Thanks for all your interest! I heard this morning from Kay Optical - they sent it away as a warranty claim to Nikon. Nikon have rejected the claim and quoted me £106.65 for the repair - which is cheaper than buying a new scope!

I don't know if the scope was damaged when we bought it, it did not look damaged - we have not dropped or damaged it, but of course I have no way of proving that.

We have missed the scope, albeit our ventures out have been fewer over the past couple of weeks because of the weather. Whilst it would have been a nice gesture for Nikon to have repaired the scope FOC, we live in a commercial world and the repair cost seems reasonable to me so our priority now is to get our repaired scope back.

Cheers,

Chris
 
Whilst it would have been a nice gesture for Nikon to have repaired the scope FOC, we live in a commercial world and the repair cost seems reasonable...

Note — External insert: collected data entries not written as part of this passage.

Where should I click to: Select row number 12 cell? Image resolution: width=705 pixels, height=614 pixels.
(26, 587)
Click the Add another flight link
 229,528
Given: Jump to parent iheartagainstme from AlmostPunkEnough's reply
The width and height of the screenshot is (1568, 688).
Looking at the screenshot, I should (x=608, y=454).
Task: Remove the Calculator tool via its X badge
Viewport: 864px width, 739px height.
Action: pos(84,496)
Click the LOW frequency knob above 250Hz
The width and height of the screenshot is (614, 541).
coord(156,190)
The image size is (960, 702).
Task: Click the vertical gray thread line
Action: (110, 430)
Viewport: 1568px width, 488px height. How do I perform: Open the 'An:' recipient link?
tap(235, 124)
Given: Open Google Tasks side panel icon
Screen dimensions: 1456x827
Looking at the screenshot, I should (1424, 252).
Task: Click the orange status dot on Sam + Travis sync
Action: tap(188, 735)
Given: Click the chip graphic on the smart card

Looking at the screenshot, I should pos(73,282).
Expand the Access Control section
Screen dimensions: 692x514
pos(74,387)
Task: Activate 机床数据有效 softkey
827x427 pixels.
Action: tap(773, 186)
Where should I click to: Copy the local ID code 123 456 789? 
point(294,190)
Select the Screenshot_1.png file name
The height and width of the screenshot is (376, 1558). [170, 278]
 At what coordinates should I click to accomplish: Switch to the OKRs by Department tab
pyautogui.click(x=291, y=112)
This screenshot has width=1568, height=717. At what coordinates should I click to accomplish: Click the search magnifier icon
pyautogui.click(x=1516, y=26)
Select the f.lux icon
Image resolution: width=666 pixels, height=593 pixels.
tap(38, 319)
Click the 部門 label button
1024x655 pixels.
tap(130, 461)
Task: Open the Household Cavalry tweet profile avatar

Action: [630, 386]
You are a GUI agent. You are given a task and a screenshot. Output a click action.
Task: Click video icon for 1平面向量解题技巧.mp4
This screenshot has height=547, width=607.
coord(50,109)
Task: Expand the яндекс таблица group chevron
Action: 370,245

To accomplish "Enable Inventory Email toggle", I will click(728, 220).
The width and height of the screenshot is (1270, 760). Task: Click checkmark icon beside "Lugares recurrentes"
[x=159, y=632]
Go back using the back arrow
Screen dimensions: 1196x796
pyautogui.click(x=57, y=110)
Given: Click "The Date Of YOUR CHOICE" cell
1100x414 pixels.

Ah, but here in the USA consumers demand both low prices and good warrantees, so Nikon gear costs significantly less than in Europe in the first place, and we can have anything repaired for $20 postage, even if not the original owner. It's amazing to me that in this commercially/electronically interconnected world that such large differences in policy/practice exist, and even within the same company!

--AP
 
Ah, but here in the USA consumers demand both low prices and good warrantees, so Nikon gear costs significantly less than in Europe in the first place, and we can have anything repaired for $20 postage, even if not the original owner. It's amazing to me that in this commercially/electronically interconnected world that such large differences in policy/practice exist, and even within the same company!

--AP

Hi AP It appears that here in rip off Britain we subsidize the rest of the worlds warranties.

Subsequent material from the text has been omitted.